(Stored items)
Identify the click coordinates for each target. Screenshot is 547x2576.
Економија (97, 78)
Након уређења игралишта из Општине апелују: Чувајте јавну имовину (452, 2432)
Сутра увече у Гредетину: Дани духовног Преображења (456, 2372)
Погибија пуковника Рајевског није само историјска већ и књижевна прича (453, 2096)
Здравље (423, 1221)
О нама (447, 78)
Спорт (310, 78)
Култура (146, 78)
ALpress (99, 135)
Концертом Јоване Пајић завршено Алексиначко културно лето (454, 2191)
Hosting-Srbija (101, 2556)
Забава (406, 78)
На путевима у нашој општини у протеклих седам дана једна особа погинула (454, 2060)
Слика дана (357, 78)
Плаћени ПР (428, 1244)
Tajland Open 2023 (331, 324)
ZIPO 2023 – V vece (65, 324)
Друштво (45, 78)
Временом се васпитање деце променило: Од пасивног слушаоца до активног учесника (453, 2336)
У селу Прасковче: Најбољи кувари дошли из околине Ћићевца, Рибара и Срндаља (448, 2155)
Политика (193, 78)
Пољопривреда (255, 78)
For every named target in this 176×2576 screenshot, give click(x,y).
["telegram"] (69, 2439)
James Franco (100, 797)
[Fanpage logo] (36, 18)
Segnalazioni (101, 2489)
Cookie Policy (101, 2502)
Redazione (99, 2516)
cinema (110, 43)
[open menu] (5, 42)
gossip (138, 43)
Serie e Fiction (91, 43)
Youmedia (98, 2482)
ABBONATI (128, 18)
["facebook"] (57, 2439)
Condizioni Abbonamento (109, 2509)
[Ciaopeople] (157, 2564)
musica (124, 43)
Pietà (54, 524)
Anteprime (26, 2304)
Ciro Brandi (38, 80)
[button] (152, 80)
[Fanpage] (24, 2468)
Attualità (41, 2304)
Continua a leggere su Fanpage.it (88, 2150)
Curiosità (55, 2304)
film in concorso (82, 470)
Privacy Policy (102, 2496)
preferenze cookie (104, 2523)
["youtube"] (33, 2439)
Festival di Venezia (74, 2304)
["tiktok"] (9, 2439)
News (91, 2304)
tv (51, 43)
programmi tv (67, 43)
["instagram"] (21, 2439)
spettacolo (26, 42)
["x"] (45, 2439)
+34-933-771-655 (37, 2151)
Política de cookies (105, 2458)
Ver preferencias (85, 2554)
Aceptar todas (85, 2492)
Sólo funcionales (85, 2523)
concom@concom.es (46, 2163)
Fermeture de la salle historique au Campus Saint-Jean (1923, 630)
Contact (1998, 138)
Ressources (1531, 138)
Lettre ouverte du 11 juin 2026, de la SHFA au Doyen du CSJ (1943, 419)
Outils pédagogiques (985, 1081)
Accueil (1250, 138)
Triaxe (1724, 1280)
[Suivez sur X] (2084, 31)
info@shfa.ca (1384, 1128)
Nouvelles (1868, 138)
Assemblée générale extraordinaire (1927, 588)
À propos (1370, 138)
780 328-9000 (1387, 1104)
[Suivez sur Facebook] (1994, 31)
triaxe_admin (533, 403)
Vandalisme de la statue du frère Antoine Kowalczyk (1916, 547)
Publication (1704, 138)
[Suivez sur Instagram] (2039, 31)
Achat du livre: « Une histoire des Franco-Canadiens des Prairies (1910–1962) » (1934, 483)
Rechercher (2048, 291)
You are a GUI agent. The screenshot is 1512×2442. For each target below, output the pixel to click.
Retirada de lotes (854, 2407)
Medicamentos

_Your goal_:
Retype each entry without altering a single word.

_Result for this exercise_:
Identify the click coordinates for each target. Screenshot is 547x2576.
Економија (97, 78)
Након уређења игралишта из Општине апелују: Чувајте јавну имовину (452, 2432)
Сутра увече у Гредетину: Дани духовног Преображења (456, 2372)
Погибија пуковника Рајевског није само историјска већ и књижевна прича (453, 2096)
Здравље (423, 1221)
О нама (447, 78)
Спорт (310, 78)
Култура (146, 78)
ALpress (99, 135)
Концертом Јоване Пајић завршено Алексиначко културно лето (454, 2191)
Hosting-Srbija (101, 2556)
Забава (406, 78)
На путевима у нашој општини у протеклих седам дана једна особа погинула (454, 2060)
Слика дана (357, 78)
Плаћени ПР (428, 1244)
Tajland Open 2023 (331, 324)
ZIPO 2023 – V vece (65, 324)
Друштво (45, 78)
Временом се васпитање деце променило: Од пасивног слушаоца до активног учесника (453, 2336)
У селу Прасковче: Најбољи кувари дошли из околине Ћићевца, Рибара и Срндаља (448, 2155)
Политика (193, 78)
Пољопривреда (255, 78)
For every named target in this 176×2576 screenshot, give click(x,y).
["telegram"] (69, 2439)
James Franco (100, 797)
[Fanpage logo] (36, 18)
Segnalazioni (101, 2489)
Cookie Policy (101, 2502)
Redazione (99, 2516)
cinema (110, 43)
[open menu] (5, 42)
gossip (138, 43)
Serie e Fiction (91, 43)
Youmedia (98, 2482)
ABBONATI (128, 18)
["facebook"] (57, 2439)
Condizioni Abbonamento (109, 2509)
[Ciaopeople] (157, 2564)
musica (124, 43)
Pietà (54, 524)
Anteprime (26, 2304)
Ciro Brandi (38, 80)
[button] (152, 80)
[Fanpage] (24, 2468)
Attualità (41, 2304)
Continua a leggere su Fanpage.it (88, 2150)
Curiosità (55, 2304)
film in concorso (82, 470)
Privacy Policy (102, 2496)
preferenze cookie (104, 2523)
["youtube"] (33, 2439)
Festival di Venezia (74, 2304)
["tiktok"] (9, 2439)
News (91, 2304)
tv (51, 43)
programmi tv (67, 43)
["instagram"] (21, 2439)
spettacolo (26, 42)
["x"] (45, 2439)
+34-933-771-655 (37, 2151)
Política de cookies (105, 2458)
Ver preferencias (85, 2554)
Aceptar todas (85, 2492)
Sólo funcionales (85, 2523)
concom@concom.es (46, 2163)
Fermeture de la salle historique au Campus Saint-Jean (1923, 630)
Contact (1998, 138)
Ressources (1531, 138)
Lettre ouverte du 11 juin 2026, de la SHFA au Doyen du CSJ (1943, 419)
Outils pédagogiques (985, 1081)
Accueil (1250, 138)
Triaxe (1724, 1280)
[Suivez sur X] (2084, 31)
info@shfa.ca (1384, 1128)
Nouvelles (1868, 138)
Assemblée générale extraordinaire (1927, 588)
À propos (1370, 138)
780 328-9000 (1387, 1104)
[Suivez sur Facebook] (1994, 31)
triaxe_admin (533, 403)
Vandalisme de la statue du frère Antoine Kowalczyk (1916, 547)
Publication (1704, 138)
[Suivez sur Instagram] (2039, 31)
Achat du livre: « Une histoire des Franco-Canadiens des Prairies (1910–1962) » (1934, 483)
Rechercher (2048, 291)
You are a GUI agent. The screenshot is 1512×2442. For each target below, output the pixel to click.
Retirada de lotes (854, 2407)
Medicamentos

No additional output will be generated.